====== Extracted data

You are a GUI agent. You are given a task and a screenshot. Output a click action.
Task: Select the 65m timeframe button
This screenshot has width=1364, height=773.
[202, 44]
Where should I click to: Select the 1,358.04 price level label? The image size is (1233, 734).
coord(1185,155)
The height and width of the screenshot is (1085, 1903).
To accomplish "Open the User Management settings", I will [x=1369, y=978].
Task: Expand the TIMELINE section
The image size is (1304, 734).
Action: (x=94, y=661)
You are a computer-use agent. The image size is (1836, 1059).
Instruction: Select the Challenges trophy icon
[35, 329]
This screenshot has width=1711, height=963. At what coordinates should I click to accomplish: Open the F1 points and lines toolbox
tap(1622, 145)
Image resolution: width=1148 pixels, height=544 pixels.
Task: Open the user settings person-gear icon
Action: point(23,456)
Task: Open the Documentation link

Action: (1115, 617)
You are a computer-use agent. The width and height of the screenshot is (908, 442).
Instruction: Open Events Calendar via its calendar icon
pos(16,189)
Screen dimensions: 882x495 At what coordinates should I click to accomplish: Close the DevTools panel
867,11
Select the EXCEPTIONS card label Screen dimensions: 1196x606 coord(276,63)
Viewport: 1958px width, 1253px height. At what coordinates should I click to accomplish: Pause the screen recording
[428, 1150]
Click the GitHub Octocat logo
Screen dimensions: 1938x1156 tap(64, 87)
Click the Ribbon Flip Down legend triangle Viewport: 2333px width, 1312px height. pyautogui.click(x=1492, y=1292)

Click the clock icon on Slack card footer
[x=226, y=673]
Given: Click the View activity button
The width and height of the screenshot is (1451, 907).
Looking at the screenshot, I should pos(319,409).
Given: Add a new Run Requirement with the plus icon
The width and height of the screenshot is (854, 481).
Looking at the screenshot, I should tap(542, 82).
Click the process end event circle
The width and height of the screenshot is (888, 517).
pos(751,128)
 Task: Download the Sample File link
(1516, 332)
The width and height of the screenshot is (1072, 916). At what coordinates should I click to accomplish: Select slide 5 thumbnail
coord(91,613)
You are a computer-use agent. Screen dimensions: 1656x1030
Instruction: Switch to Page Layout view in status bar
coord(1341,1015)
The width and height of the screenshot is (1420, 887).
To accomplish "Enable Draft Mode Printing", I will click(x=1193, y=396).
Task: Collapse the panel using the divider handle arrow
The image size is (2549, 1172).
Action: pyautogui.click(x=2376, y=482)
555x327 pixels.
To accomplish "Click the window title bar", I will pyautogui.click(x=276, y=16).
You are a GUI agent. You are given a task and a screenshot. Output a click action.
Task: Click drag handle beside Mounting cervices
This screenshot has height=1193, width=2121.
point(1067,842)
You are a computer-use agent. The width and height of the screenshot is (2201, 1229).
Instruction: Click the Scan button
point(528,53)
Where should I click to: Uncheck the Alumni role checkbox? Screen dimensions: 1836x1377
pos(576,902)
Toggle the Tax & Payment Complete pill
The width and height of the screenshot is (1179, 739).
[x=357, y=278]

============

#### Task directions:
The output is every entry, printed exactly as it reads.

#### Exercise answer:
You are a GUI agent. You are given a task and a screenshot. Output a click action.
Task: Select the 65m timeframe button
This screenshot has width=1364, height=773.
[202, 44]
Where should I click to: Select the 1,358.04 price level label? The image size is (1233, 734).
coord(1185,155)
The height and width of the screenshot is (1085, 1903).
To accomplish "Open the User Management settings", I will [x=1369, y=978].
Task: Expand the TIMELINE section
The image size is (1304, 734).
Action: (x=94, y=661)
You are a computer-use agent. The image size is (1836, 1059).
Instruction: Select the Challenges trophy icon
[35, 329]
This screenshot has width=1711, height=963. At what coordinates should I click to accomplish: Open the F1 points and lines toolbox
tap(1622, 145)
Image resolution: width=1148 pixels, height=544 pixels.
Task: Open the user settings person-gear icon
Action: point(23,456)
Task: Open the Documentation link

Action: (1115, 617)
You are a computer-use agent. The width and height of the screenshot is (908, 442).
Instruction: Open Events Calendar via its calendar icon
pos(16,189)
Screen dimensions: 882x495 At what coordinates should I click to accomplish: Close the DevTools panel
867,11
Select the EXCEPTIONS card label Screen dimensions: 1196x606 coord(276,63)
Viewport: 1958px width, 1253px height. At what coordinates should I click to accomplish: Pause the screen recording
[428, 1150]
Click the GitHub Octocat logo
Screen dimensions: 1938x1156 tap(64, 87)
Click the Ribbon Flip Down legend triangle Viewport: 2333px width, 1312px height. pyautogui.click(x=1492, y=1292)

Click the clock icon on Slack card footer
[x=226, y=673]
Given: Click the View activity button
The width and height of the screenshot is (1451, 907).
Looking at the screenshot, I should pos(319,409).
Given: Add a new Run Requirement with the plus icon
The width and height of the screenshot is (854, 481).
Looking at the screenshot, I should tap(542, 82).
Click the process end event circle
The width and height of the screenshot is (888, 517).
pos(751,128)
 Task: Download the Sample File link
(1516, 332)
The width and height of the screenshot is (1072, 916). At what coordinates should I click to accomplish: Select slide 5 thumbnail
coord(91,613)
You are a computer-use agent. Screen dimensions: 1656x1030
Instruction: Switch to Page Layout view in status bar
coord(1341,1015)
The width and height of the screenshot is (1420, 887).
To accomplish "Enable Draft Mode Printing", I will click(x=1193, y=396).
Task: Collapse the panel using the divider handle arrow
The image size is (2549, 1172).
Action: pyautogui.click(x=2376, y=482)
555x327 pixels.
To accomplish "Click the window title bar", I will pyautogui.click(x=276, y=16).
You are a GUI agent. You are given a task and a screenshot. Output a click action.
Task: Click drag handle beside Mounting cervices
This screenshot has height=1193, width=2121.
point(1067,842)
You are a computer-use agent. The width and height of the screenshot is (2201, 1229).
Instruction: Click the Scan button
point(528,53)
Where should I click to: Uncheck the Alumni role checkbox? Screen dimensions: 1836x1377
pos(576,902)
Toggle the Tax & Payment Complete pill
The width and height of the screenshot is (1179, 739).
[x=357, y=278]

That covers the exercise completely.